Authorities have tried to curb the prescribing of painkillers. In February, Chris Christie signed a bill that would limit initial prescriptions to a five-day supply. New York enacted a seven-day limit in 2016.

Dr. Gharibo sees at least one opioid-addicted athlete a week, but he’s hopeful these measures, along with the news cycle, chip away at these numbers.
He advises parents to advocate for their children by attending all doctors’ appointments and questioning the doctor about prescriptions.

Lee’s father takes those sentiments even further.

“At all costs just avoid taking any of the pain medications. It really is the start,” he says. “It’s such a platform for future drug use.
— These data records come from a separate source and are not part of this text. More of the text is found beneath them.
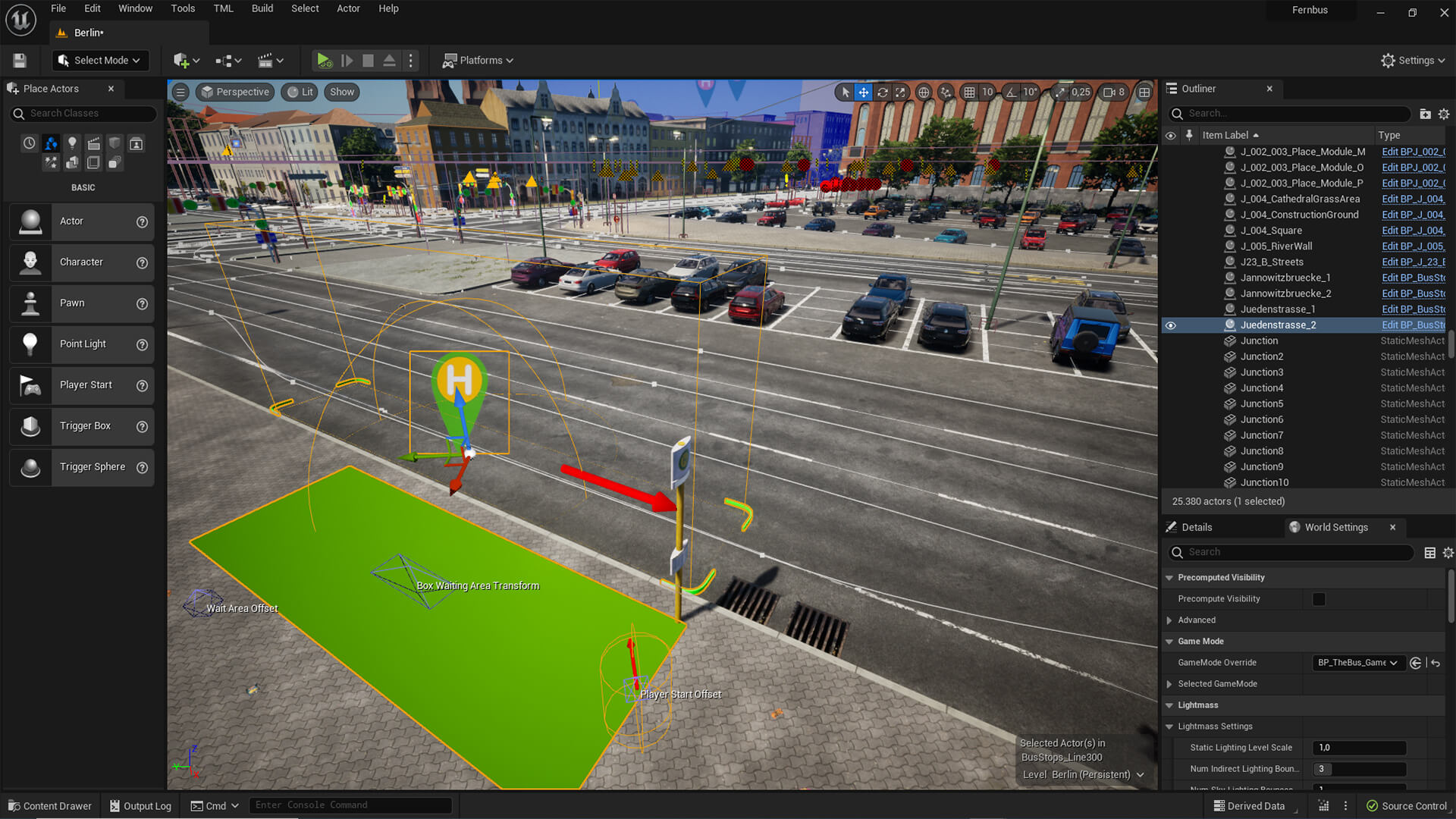1456x819 pixels.
Task: Open GameMode Override dropdown
Action: pyautogui.click(x=1357, y=663)
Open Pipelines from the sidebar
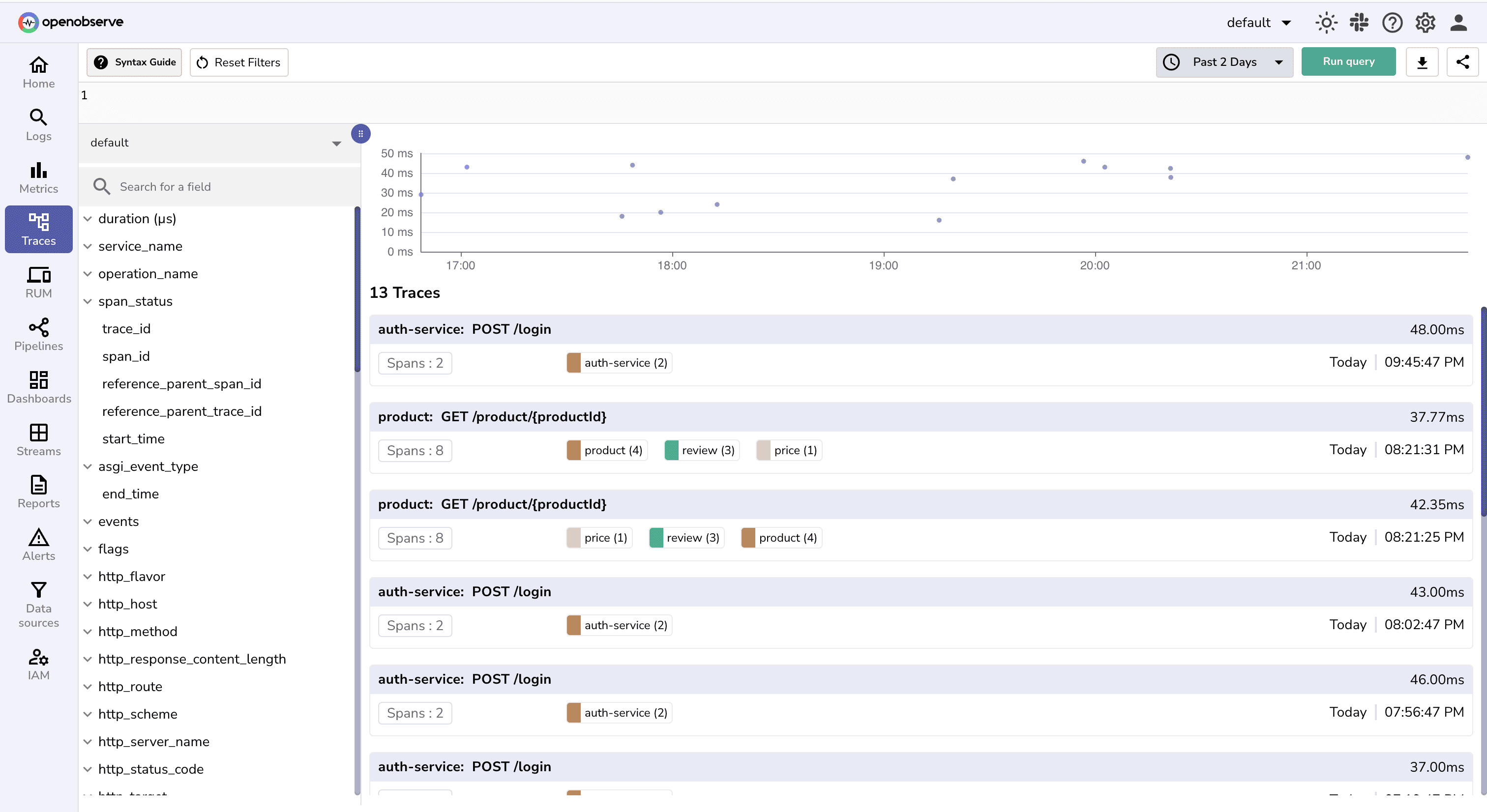Image resolution: width=1487 pixels, height=812 pixels. tap(38, 334)
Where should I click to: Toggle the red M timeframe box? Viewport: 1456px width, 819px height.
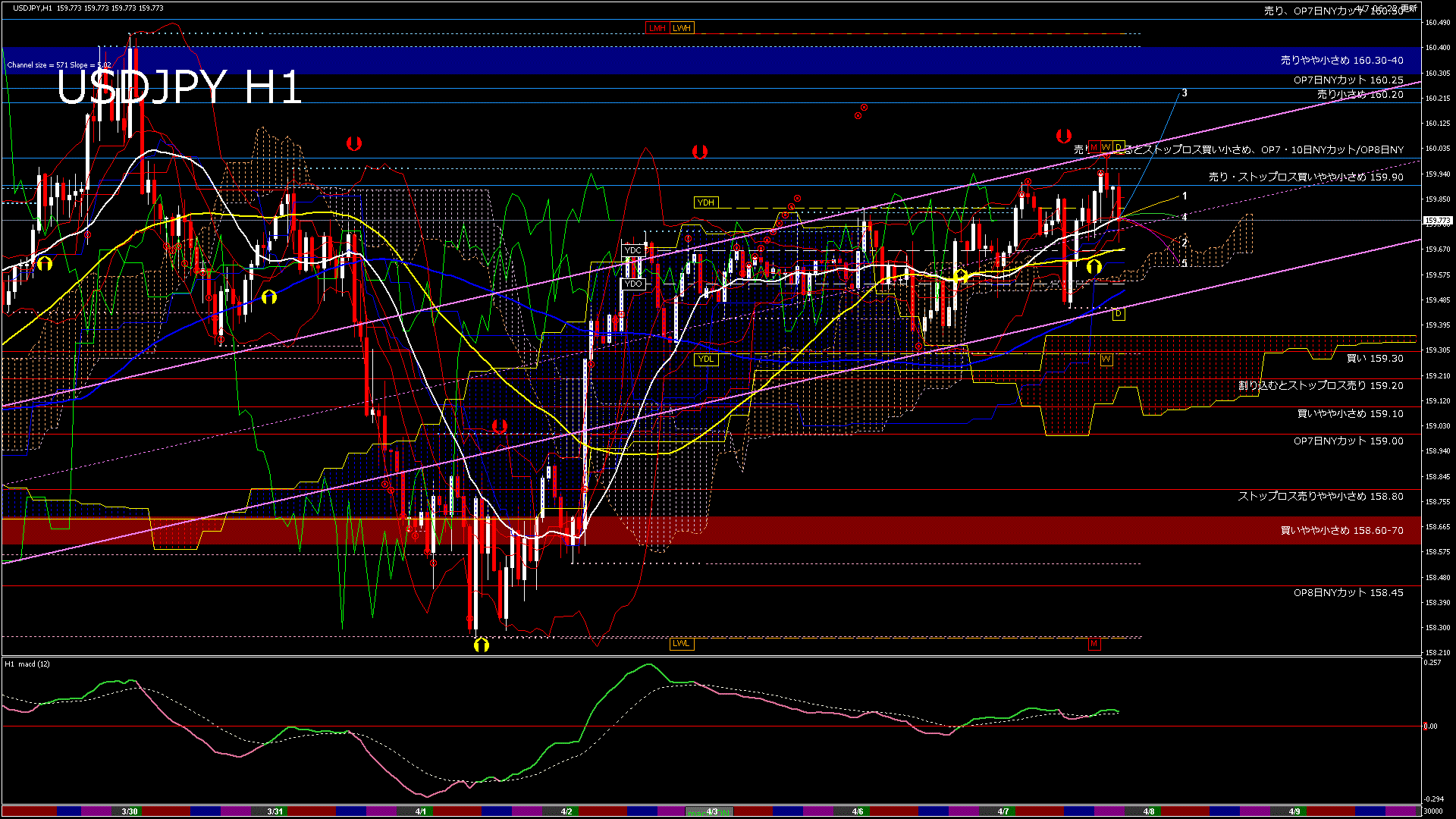(x=1094, y=146)
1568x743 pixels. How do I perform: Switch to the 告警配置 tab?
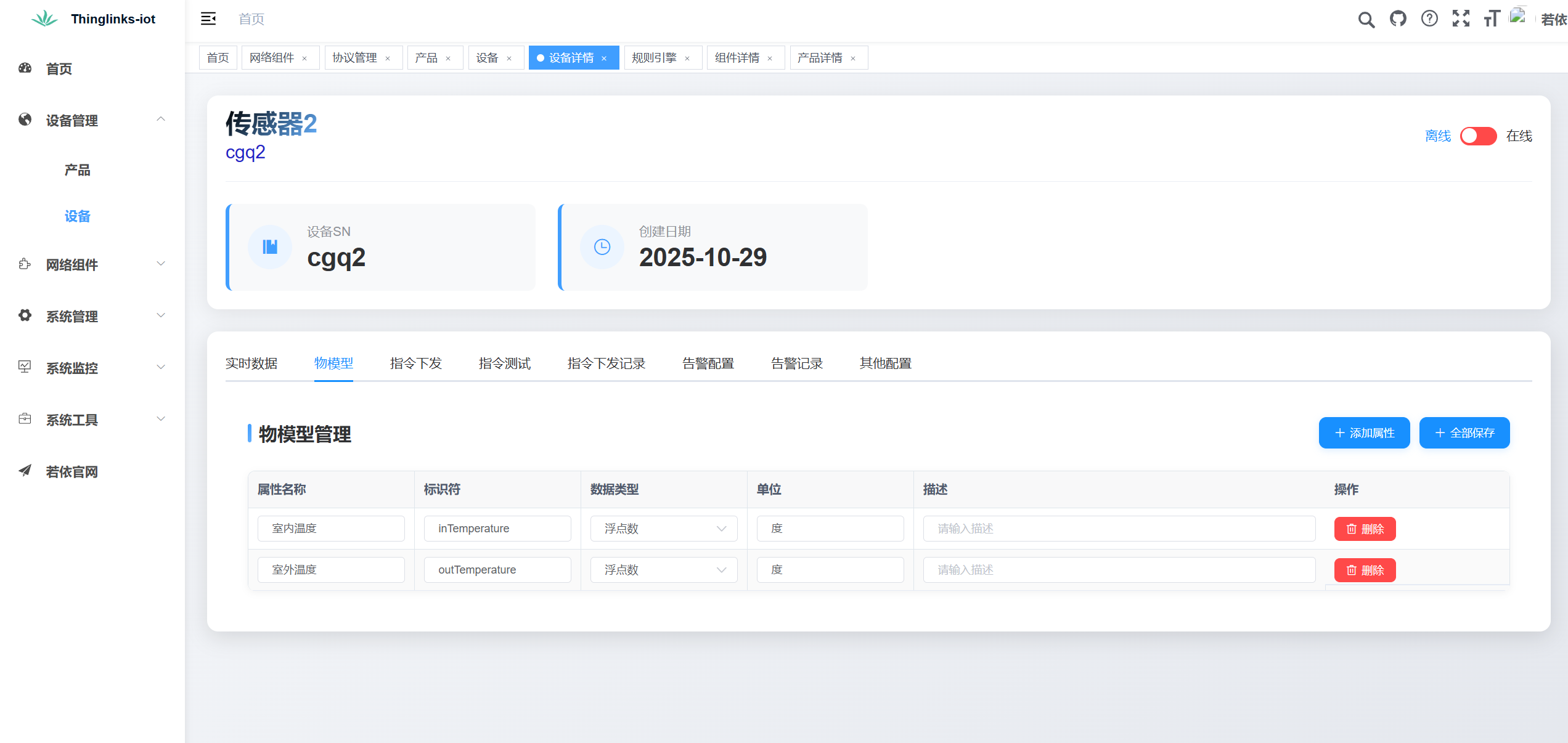tap(708, 363)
Especially for kids, who are so vulnerable.”

But parents shouldn’t pull their kids out of their sneakers and cleats.

Phil Veliz — a research assistant professor at the University of Michigan — finds that playing sports generally deters kids from using nonmedical opioids.

“However, athletes who participate in high-contact sports — like ice hockey, football and wrestling — are more likely to get injured and may self-medicate with substances to relieve pain,” adds Veliz.

The past five years have been a blur for both Lee and his family, but they are hopeful that being at St. Christopher’s Inn — where recovery is fused with faith — will change Lee’s path.

“Spirituality is very important. There’s a reason I came back to life. There’s a reason I’m here after the last five years,” Lee says, adding, “I’m finally ready to move on with my life.”